According to Tennessee's briefs, SB 1 is needed to "protect children" from receiving medications to block the hormones of puberty and "cross-sex hormones" to enable them to develop attributes of the sex to which they are transitioning. The state says these drugs have the potential to cause infertility, bone loss, sexual dysfunction, and "unknown effects on brain development" during critical brain development years.
The state brief acknowledged that the U.S. Food and Drug Administration has approved puberty blockers to treat young children with hormonal imbalances caused by "precocious puberty" but has not approved them for "gender dysphoria."
While states passing the bans suggest that the diagnosis of gender dysphoria is easily obtained, the official diagnostic manual of the psychiatric profession says a patient must exhibit "clinically significant distress or impairment in social, occupational, or other important areas of functioning" to warrant the diagnosis.
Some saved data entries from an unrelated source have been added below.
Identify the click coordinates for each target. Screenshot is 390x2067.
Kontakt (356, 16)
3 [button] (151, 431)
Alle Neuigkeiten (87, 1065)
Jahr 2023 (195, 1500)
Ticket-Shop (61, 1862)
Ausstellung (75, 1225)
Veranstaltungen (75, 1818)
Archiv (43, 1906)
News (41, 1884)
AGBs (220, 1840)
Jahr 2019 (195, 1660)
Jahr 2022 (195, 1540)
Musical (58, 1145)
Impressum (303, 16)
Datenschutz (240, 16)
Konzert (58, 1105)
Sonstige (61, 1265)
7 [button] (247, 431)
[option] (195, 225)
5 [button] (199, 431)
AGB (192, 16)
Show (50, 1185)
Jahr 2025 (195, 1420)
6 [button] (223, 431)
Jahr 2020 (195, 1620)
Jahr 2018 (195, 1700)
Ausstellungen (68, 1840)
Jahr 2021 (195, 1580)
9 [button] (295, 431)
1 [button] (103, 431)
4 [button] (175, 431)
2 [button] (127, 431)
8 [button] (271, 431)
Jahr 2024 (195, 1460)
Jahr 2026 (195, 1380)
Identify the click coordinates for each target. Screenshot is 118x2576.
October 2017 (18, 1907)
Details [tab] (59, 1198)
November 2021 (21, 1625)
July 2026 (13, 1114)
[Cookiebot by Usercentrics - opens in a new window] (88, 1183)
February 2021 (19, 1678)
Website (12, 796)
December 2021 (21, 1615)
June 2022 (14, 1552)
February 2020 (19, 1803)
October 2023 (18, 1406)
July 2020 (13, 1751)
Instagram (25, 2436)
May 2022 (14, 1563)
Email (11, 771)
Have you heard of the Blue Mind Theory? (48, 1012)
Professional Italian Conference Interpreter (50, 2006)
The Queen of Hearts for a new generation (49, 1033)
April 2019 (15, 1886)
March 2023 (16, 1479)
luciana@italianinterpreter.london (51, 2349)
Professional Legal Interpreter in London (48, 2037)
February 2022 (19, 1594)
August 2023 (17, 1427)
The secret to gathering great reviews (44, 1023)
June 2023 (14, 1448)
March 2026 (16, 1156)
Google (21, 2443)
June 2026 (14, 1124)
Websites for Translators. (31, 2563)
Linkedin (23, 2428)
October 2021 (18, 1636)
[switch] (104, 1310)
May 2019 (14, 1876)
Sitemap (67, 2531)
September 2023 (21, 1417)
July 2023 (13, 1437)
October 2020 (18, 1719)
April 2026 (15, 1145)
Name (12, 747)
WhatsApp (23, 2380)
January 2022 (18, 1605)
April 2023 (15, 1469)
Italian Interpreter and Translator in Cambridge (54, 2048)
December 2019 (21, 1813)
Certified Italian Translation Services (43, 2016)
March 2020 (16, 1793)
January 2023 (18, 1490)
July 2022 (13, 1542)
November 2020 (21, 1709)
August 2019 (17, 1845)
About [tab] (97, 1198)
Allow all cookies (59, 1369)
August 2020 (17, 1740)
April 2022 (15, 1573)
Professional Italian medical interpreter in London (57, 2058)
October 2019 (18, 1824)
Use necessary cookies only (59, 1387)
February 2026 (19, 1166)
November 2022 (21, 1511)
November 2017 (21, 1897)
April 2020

In order for a child to obtain such a diagnosis, a doctor must determine that the child is experiencing "a marked incongruence between [their] experienced/expressed gender and assigned gender, lasting at least 6 months," and six additional criteria, including a "strong desire" to be the other sex or an "insistence that one is the other gender."
In challenging the Tennessee law, plaintiffs and the U.S. government rely on the U.S. Constitution's guarantee that each citizen has a right to equal protection of the law. Specifically, Amendment 14 states that "No State shall make or enforce any law which shall abridge the privileges or immunities of citizens of the United States; nor shall any State deprive any person of life, liberty, or property, without due process of law; nor deny to any person within its jurisdiction the equal protection of the laws."
In its first brief to the court, Tennessee said the case was about whether equal protection "prohibits States from enacting laws protecting children from sex-transition medical interventions with risks of lifelong harm." Tennessee also sought to examine the rights of parents in the matter, asking "Whether the substantive component of the Due Process Clause gives a parent a right to demand crosssex medical interventions for children that a State has found to be unproven and excessively risky."
A decision is expected by next June.
Below the surface facts:
The brief for the young plaintiffs indicated there are about 1.5 million Americans who identify as transgender.
Chase Strangio, 42, came out as a transgender man while in law school at Northeastern University in Boston. With this case, he became the first transgender attorney to argue before the U.S. Supreme Court. Strangio has worked on some of the most visible legal challenges involving LGBTQ, including Obergefell v. Hodges and Bostock v. Clayton County.
Arguing on behalf of Tennessee at the oral argument in U.S. v. Skrmetti was a former clerk to Justice Clarence Thomas: J. Matthew Rice, 35, who became Tennessee's Solicitor General in March of this year.
In an online press conference two days before argument, Susan Lacy, a Memphis doctor who is part of the legal challenge against SB 1 estimated she has treated more than 800 "kids and adults," and added that treatment for minors already requires parental consent.
Two fathers of transgender youth also spoke at the press conference December 2: Brian Williams, father of lead plaintiff L.W., and Rick Colby, a life-long Republican who said the treatment save his transgender son from suicide.